Put the lines from the start of the records through the line containing "Looking at the screenshot, I should click(14, 15)." into a JSON list of strings, one string per line and no blank lines.

[start MATERIAL PROVIDED]

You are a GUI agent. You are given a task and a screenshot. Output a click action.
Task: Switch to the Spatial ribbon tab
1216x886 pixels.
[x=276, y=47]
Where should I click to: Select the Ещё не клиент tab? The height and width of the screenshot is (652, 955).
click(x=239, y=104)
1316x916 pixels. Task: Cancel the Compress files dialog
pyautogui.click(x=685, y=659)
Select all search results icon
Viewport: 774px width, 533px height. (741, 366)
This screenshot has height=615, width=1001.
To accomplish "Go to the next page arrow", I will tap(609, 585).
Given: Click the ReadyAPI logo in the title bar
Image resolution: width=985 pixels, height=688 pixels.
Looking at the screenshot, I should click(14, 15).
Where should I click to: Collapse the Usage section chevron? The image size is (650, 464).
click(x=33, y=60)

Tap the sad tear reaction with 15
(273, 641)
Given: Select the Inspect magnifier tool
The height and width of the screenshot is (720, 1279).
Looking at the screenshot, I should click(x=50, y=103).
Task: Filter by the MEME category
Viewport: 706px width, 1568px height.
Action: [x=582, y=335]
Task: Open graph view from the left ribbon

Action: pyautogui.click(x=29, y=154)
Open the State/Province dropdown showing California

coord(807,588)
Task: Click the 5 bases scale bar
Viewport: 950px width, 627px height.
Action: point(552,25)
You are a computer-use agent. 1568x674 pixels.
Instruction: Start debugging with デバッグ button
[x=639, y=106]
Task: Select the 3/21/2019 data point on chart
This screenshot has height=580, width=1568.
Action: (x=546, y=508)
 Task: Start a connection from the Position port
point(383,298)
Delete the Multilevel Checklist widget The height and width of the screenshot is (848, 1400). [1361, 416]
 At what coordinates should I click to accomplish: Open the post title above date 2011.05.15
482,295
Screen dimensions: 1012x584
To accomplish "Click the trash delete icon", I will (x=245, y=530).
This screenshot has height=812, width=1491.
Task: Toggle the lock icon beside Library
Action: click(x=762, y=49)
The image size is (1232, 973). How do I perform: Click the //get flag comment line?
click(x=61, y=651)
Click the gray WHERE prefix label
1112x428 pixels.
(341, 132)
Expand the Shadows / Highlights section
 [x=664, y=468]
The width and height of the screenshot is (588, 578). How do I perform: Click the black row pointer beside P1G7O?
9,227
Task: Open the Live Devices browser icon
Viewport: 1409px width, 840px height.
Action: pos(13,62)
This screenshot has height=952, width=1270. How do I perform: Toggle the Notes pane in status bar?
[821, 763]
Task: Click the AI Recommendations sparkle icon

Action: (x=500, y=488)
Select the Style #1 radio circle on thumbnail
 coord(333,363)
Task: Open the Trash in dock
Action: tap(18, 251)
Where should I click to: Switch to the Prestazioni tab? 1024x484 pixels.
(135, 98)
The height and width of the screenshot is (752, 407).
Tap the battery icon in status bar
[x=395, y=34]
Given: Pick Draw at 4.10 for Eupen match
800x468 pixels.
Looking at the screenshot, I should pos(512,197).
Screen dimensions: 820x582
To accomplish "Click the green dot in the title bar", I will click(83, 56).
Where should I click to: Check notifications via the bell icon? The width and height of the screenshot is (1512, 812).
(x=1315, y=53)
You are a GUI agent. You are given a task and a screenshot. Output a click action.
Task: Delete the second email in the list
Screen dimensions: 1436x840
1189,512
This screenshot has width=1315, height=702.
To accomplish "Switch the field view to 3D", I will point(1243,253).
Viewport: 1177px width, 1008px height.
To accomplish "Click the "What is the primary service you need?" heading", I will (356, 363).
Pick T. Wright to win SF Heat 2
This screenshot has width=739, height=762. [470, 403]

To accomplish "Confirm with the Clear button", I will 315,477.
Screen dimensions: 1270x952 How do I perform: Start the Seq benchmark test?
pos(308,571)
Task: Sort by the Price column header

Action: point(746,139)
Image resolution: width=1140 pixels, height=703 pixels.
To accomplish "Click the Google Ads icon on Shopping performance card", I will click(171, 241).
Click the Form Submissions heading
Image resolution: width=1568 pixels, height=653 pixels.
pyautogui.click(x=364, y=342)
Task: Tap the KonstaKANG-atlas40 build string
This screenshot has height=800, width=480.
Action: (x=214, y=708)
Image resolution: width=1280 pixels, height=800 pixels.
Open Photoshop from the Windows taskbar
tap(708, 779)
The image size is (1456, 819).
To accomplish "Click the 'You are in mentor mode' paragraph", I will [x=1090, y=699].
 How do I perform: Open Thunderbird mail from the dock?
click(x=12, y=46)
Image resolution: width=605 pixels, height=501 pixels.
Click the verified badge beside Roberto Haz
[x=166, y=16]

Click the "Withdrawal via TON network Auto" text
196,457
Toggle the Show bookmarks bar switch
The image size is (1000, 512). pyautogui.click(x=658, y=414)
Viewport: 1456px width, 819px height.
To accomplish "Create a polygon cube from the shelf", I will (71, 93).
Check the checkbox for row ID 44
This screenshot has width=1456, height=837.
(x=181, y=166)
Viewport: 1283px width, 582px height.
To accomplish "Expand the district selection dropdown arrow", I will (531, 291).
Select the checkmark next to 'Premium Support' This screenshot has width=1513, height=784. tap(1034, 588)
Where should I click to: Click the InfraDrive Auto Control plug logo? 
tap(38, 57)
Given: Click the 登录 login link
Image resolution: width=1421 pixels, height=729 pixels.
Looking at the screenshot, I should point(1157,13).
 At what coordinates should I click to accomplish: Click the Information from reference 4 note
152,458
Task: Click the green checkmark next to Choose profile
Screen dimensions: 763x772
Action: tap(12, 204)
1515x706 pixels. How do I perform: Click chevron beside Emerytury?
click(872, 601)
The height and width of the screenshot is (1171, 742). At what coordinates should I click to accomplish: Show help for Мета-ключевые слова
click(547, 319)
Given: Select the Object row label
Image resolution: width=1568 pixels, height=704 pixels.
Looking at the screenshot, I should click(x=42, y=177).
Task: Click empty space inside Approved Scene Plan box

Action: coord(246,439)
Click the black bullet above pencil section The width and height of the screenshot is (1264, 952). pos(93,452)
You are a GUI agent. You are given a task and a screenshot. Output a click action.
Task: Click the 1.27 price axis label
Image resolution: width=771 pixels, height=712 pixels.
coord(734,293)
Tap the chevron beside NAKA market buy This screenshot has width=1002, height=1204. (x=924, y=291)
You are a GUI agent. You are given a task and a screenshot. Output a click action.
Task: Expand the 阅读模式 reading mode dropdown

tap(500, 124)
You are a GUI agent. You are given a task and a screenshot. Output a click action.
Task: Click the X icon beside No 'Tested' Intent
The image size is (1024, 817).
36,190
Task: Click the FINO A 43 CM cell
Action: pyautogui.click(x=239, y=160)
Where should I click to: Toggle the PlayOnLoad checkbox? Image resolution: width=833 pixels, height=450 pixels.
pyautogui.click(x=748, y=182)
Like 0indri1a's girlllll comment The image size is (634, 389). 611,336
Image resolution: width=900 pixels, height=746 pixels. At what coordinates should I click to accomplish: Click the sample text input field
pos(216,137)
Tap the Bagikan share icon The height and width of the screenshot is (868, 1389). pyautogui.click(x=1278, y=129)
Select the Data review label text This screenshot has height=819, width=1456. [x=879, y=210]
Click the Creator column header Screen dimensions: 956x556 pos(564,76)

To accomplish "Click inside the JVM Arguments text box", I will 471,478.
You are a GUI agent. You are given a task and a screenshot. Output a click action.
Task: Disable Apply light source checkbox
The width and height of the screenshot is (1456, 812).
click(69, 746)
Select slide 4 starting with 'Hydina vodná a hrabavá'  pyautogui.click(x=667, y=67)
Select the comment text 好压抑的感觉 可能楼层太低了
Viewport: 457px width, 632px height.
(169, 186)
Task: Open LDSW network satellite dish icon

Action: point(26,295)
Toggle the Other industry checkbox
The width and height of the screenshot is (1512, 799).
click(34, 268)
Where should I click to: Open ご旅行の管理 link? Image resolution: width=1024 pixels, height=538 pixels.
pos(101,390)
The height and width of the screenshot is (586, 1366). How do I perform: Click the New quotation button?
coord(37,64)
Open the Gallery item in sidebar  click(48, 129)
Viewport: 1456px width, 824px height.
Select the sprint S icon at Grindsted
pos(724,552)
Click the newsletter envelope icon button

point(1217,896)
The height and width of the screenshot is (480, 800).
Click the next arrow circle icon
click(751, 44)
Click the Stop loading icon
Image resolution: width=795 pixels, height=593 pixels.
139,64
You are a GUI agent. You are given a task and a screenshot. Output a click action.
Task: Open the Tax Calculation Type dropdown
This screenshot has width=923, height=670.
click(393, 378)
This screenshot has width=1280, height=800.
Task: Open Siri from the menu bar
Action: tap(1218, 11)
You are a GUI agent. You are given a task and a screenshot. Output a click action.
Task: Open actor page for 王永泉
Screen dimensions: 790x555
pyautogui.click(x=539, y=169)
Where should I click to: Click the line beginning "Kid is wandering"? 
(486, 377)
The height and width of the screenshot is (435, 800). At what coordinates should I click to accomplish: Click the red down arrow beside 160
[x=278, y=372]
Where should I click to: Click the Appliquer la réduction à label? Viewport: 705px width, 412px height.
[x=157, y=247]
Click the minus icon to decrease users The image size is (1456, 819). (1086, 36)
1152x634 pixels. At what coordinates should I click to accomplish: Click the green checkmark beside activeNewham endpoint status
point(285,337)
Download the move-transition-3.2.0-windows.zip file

[end MATERIAL PROVIDED]

- [REPLY TO THE TASK]:
[
  "You are a GUI agent. You are given a task and a screenshot. Output a click action.",
  "Task: Switch to the Spatial ribbon tab",
  "1216x886 pixels.",
  "[x=276, y=47]",
  "Where should I click to: Select the Ещё не клиент tab? The height and width of the screenshot is (652, 955).",
  "click(x=239, y=104)",
  "1316x916 pixels. Task: Cancel the Compress files dialog",
  "pyautogui.click(x=685, y=659)",
  "Select all search results icon",
  "Viewport: 774px width, 533px height. (741, 366)",
  "This screenshot has height=615, width=1001.",
  "To accomplish \"Go to the next page arrow\", I will tap(609, 585).",
  "Given: Click the ReadyAPI logo in the title bar",
  "Image resolution: width=985 pixels, height=688 pixels.",
  "Looking at the screenshot, I should click(14, 15)."
]